La zone du dehors

 

Roman paru aux éditions Cylibris en 1999, puis réédité dans une nouvelle version aux éditions La Volte en 2007.

Passé inaperçu comme tout ouvrage militant qui s'écoute penser et ne théorise guère que pour lui-même, La zone du dehors a été revu et réédité après le succès mérité du phénoménal La horde du contrevent. Essentiellement politique et intellectuel, le premier roman n'a pas la force littéraire de ce sommet de la science-fiction française. En revanche, il porte plus directement et plus fidèlement la pensée de Damasio, inspirée de Nietzsche et de Deleuze.

Loin de la Terre meurtrie par la guerre, une société-modèle, non-violente et parfaitement organisée, a vu le jour sur un satellite de Saturne. C'est le Cerclon. La place de chaque individu dans la société est défini par un programme baptisé le "Clastre", un système de classement conçu comme parfaitement juste, transparent et objectif.

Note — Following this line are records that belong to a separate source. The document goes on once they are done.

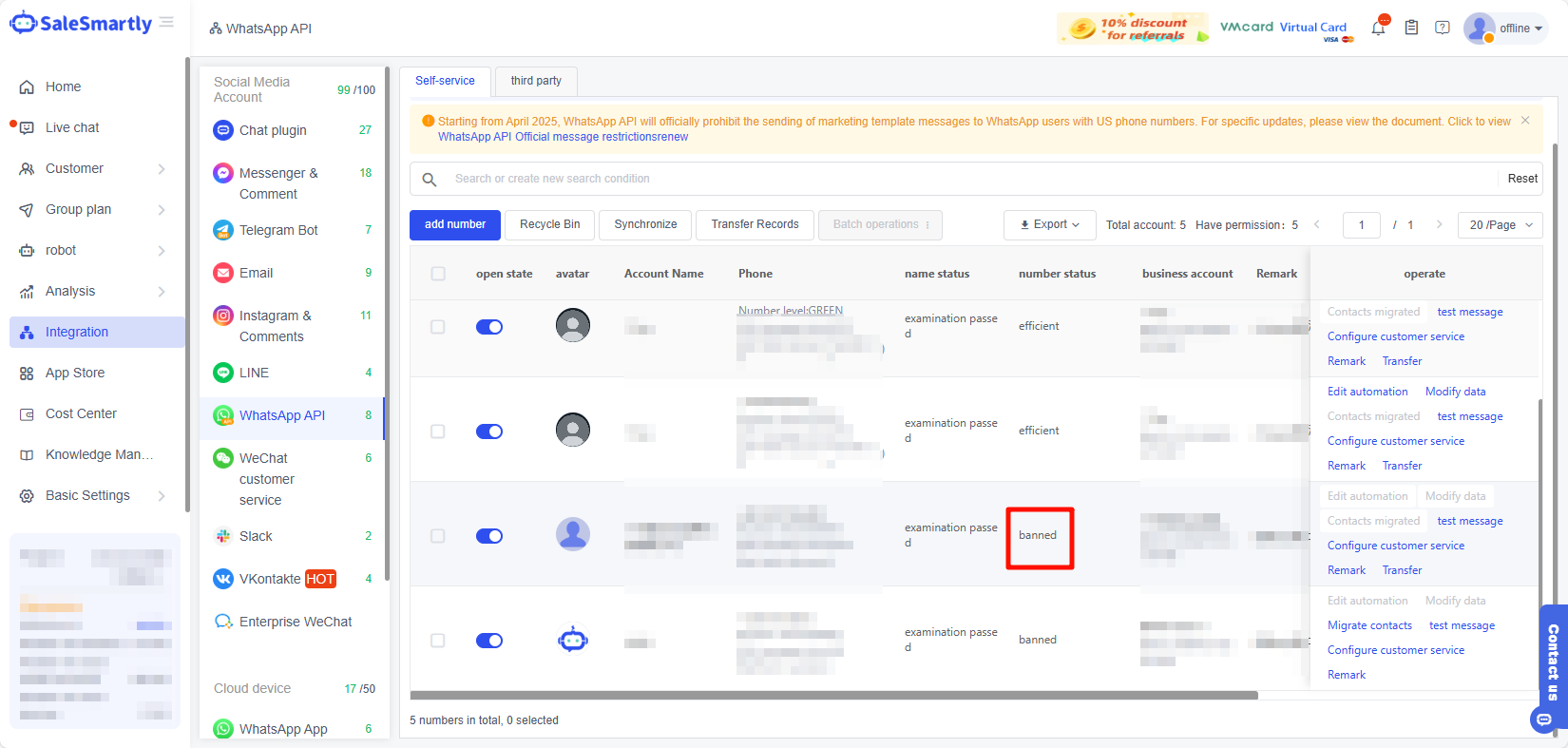Click the LINE channel icon
This screenshot has height=748, width=1568.
click(x=223, y=373)
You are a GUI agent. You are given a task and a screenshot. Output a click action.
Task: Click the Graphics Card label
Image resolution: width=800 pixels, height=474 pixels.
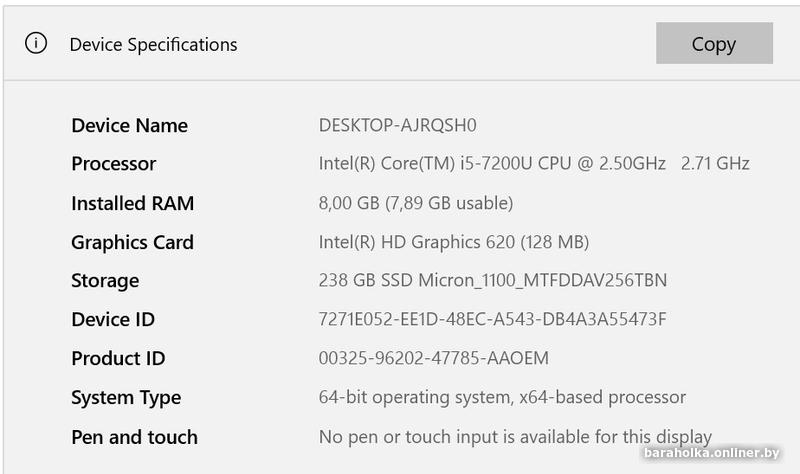pyautogui.click(x=132, y=242)
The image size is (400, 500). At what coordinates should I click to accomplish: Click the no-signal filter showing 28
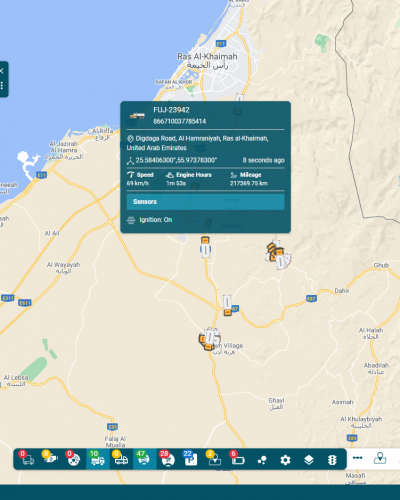click(168, 459)
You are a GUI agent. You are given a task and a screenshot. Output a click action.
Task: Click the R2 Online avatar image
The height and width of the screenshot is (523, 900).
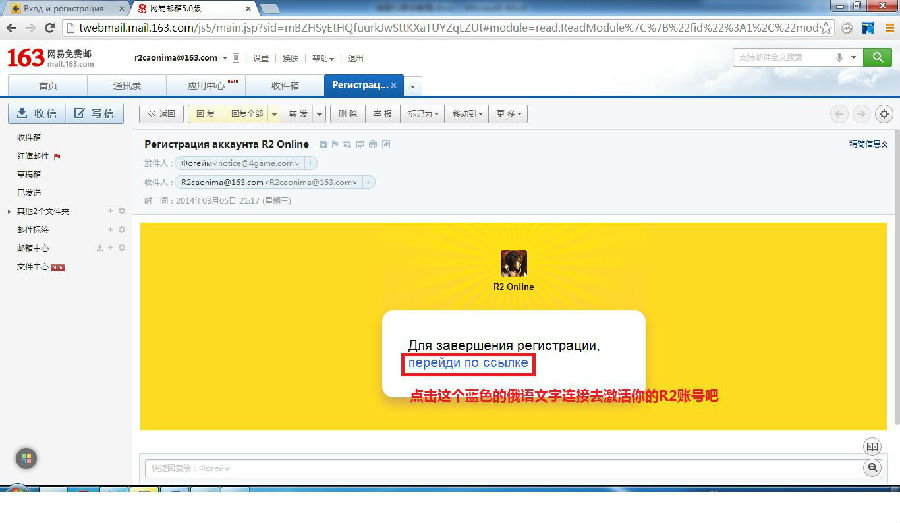tap(513, 263)
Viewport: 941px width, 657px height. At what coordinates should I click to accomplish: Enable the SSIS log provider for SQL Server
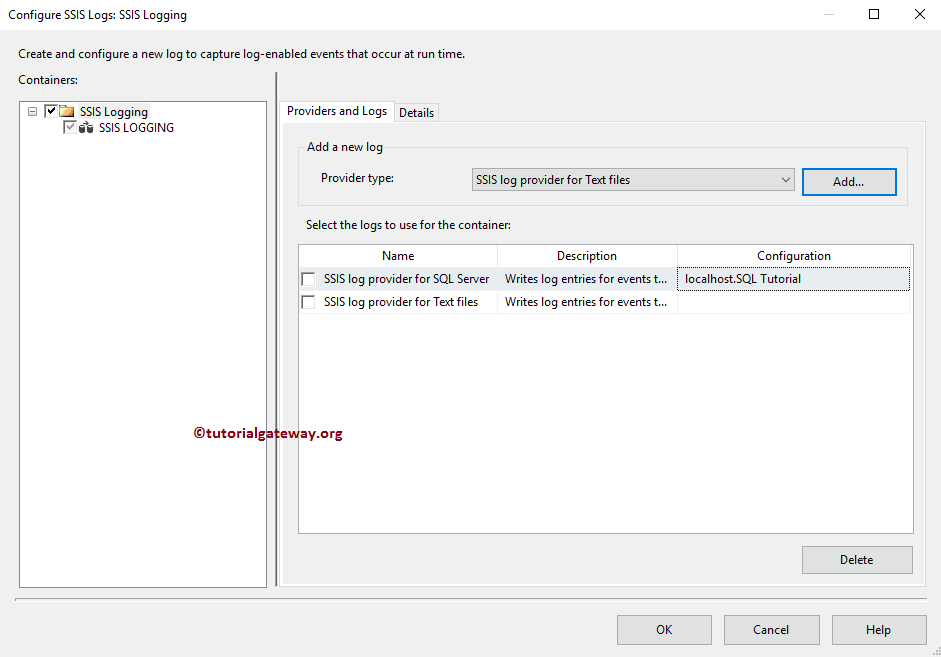308,278
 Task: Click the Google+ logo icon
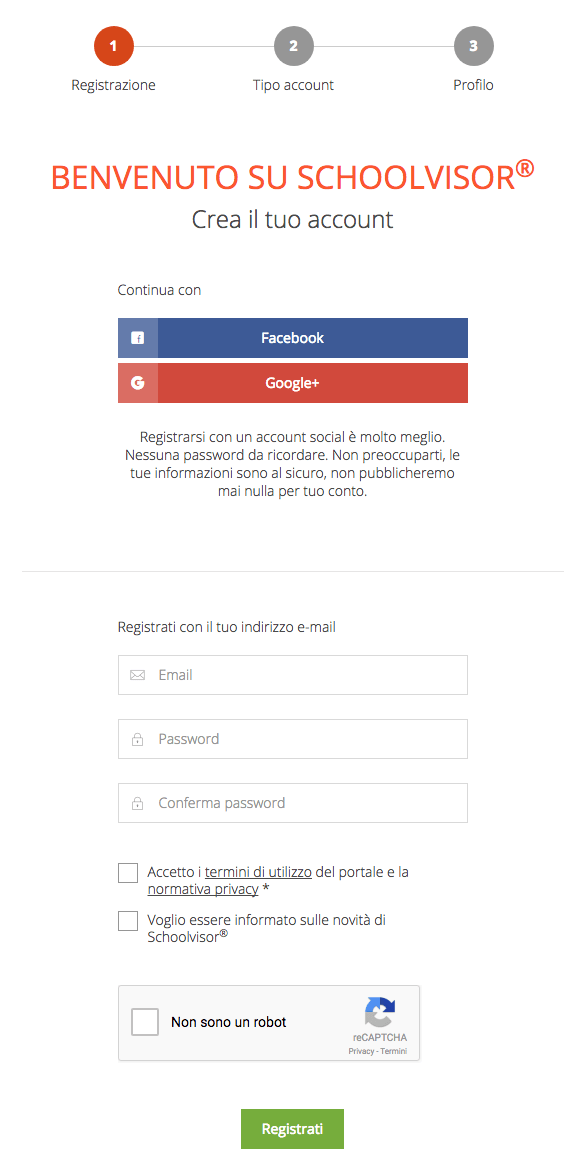(x=137, y=383)
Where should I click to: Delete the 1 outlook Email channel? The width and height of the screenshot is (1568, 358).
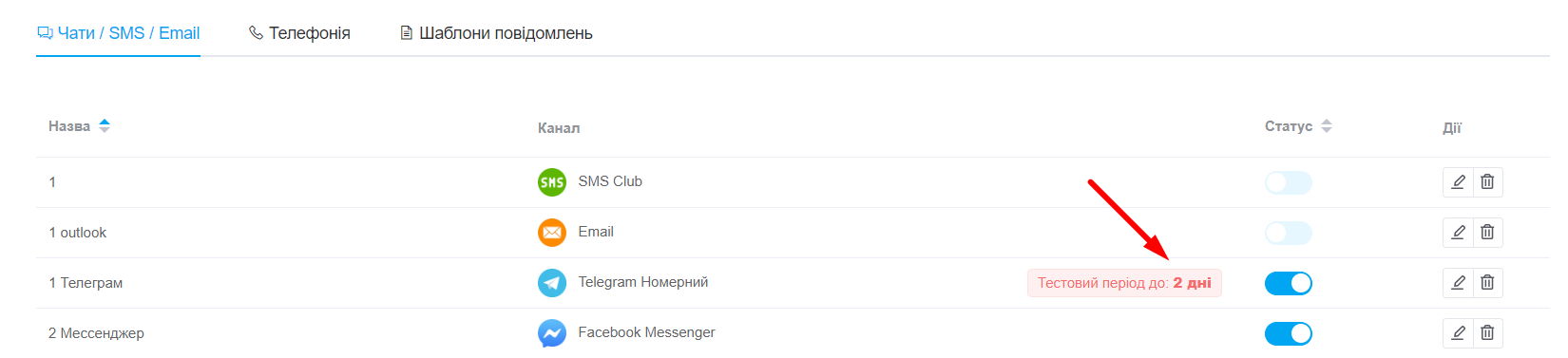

Le résultat est un ordre alphabétique qui range toute la population, des 1-lettrés (le gouvernement avec le président "A" à sa tête) aux 5-lettrés, la base de la pyramide, jusqu'à "QZAAC", le dernier barreau de l'échelle sociale.

Ce système ne fait pas que classer et attribuer les privilèges, il dépouille aussi les individus de leur identité. Celle-ci, désormais, est incluse toute entière dans une à cinq lettres, et elle peut changer au prochain classement. Il s'agit là de la principale faille dans la construction de Damasio. Une dystopie n'a en effet d'intérêt que si le système qu'elle décrit est argumenté de façon convaincante. C'est presque le cas ici : Damasio justifie cette société de contrôle impalpable, sécuritaire et aseptisée qu'il dénonce, et engage un débat véritable avec les représentants du gouvernement qui défendent leur point de vue (même si leur cynisme les rend bien sûr antipathiques). Mais il y a un point indéfendable, c'est cet abandon d'identité, qui ne correspond à aucune logique, et auquel on comprend que chaque humain soit réfractaire. Il s'agit la seule facilité que s'accorde Damasio, mais elle est importante, car elle fait d'emblée du Cerclon un repoussoir. À défaut, l'ambiguïté aurait subsisté bien plus longtemps sur la légitimité de la Volte.

La Volte, c'est un mouvement militant clandestin qui s'interroge sur les moyens à employer, des tracts aux actions terroristes. Il compte cinq meneurs, dont CAPTP - Sartre en cyrillique... - qui se fait appeler "Capt" pour détourner ce système de dénomination imprononçable (Sa petite amie "Bdcht" est ainsi Boule de Chat). Capt, professeur de philosophie, est l'âme du mouvement, celui que les autorités chercheront à retourner, et l'on partage donc ses convictions, ses doutes, ses espoirs et ses certitudes. Ses compagnons sont relégués au second plan.

Bien que Damasio ait en germination ce style polyphonique qui fera sa gloire, il est loin d'être aussi travaillé ici, il est encore pesant et ne s'exprime essentiellement que par le personnage bourru de Slift. Les voix secondaires sont donc discrètes, et les personnages trop peu étoffés. Obffs, pourtant un des cinq dirigeants de la Volte, laisse ainsi une impression aussi superficielle que les plus anonymes des 23 membres de la Horde.

Il s'agit donc avant tout d'une littérature d'idées, et dans ce domaine Damasio analyse, propose, remet en cause, aiguillonne, débat et rebat sans relâche. Il donne à réfléchir, c'est certain, et on peut lui rendre grâce de son perpétuel questionnement, sans partager sa proposition de société "vitaliste" (viriliste ?). La thèse classique d'extrême-gauche sur le contrôle médiatique (avec la télévision comme cible majeure) devient plus caduque chaque jour puisqu'Internet donne bien plus voix aux opinions minoritaires... ce qui ne signifie pas qu'elles sont toutes aussi convaincantes qu'elles le croient. À Damasio de rebondir sur ce nouvel élément pour rendre sa critique plus pertinente.